He wiped his eyes and tried to put on a smile. “I don't know,” he said, laughing a little bit. “Everything, I suppose.”

And right then I felt my heart soften to Toby, because I knew exactly what he meant. I understood how just about anything in the world could remind you of Finn. Trains, or New York City, or plants, or books, or soft sweet black-and-white cookies, or some guy in Central Park playing a polka on the harmonica and the violin at the same time. Things you'd never even seen with Finn could remind you of him, because he was the one person you'd want to show. “Look at that,” you'd want to say, because you knew he would find a way to think it was wonderful. To make you feel like the most observant person in the world for spotting it.

I sat down next to Toby on the floor, close enough so our arms almost touched. We sat there for what seemed like a long time, neither of us saying anything, until finally Toby broke the silence.

“You do know that if you ever need anything, you can ring me, right? Anything at all.”

I nodded. “You always say that.”

“But I want you to know that I mean it. I'm not only saying it to be nice. You can ring me the same way you would have rung Finn. Just to talk or anything. Anything at all.”

I told him I knew that he meant it, but I could tell the tone of my voice was saying that I'd never actually call. That he wasn't Finn. And
even though he sounded like he meant it, deep down I had a feeling he
was
just saying it to be nice.

“I should probably get going,” I said.

Toby offered to walk me to Grand Central. The weather had changed while we were buried in the basement. When I left school there were only a few clouds, but by the time we left Finn's building the whole sky was dark. We'd only walked a few blocks when the first fat raindrops splashed down.

“Shit,” Toby said. “No umbrella.”

We ducked into a deli, hoping maybe we could wait it out, but after we'd made three rounds of the aisles, the guy behind the counter stepped out and asked if we needed any help. Toby told him we were just looking for some mints, and the guy pressed his lips together hard and pointed to the candy rack in front of the register.

We walked downtown in the rain, both of us sucking on those hot, spicy mints we hadn't meant to buy. When the spiciness started to kick in, I almost spat mine out, but then I didn't. I thought it was good to test yourself sometimes. It was good to see how much you could take.

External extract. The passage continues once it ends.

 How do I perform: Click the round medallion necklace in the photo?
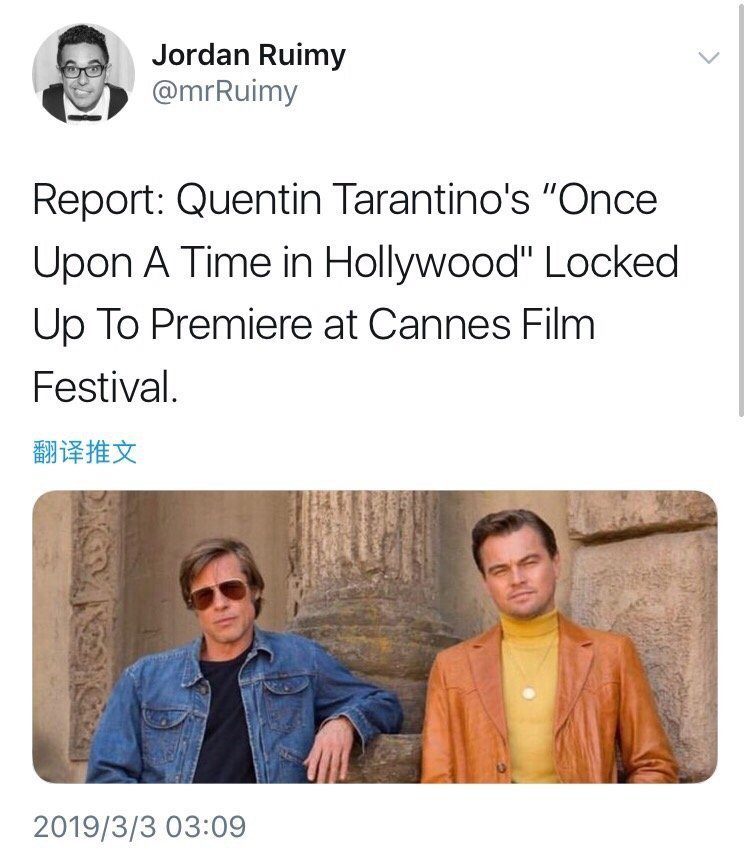click(x=529, y=690)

Toby asked me for one of my Finn stories. I hesitated for a few seconds, deciding, then finally I told him about how once on Thanksgiving, when everyone else was watching the football game, Finn and I snuck out of the house and walked into the woods until we were lost. “Just the two of us,” I said, “because we hated football.” I told Toby how good the woods smelled and that Finn made us a little campfire using only sticks and then we sat huddled in close and Finn taught me what all the Latin words in the
Lacrimosa
part of Mozart's
Requiem
meant, and we sang it over and over again in our wobbly singing voices until I knew all of it by heart. I said that Finn told me he wanted to stay there forever, that he never wanted to go back to the city again, but he knew he couldn't. Then, I said, we followed our tracks home and saw that we weren't even very lost at all. When we got back, my mother had two pieces of pumpkin pie with Cool Whip saved for us, and we ate them without telling anybody where we'd been.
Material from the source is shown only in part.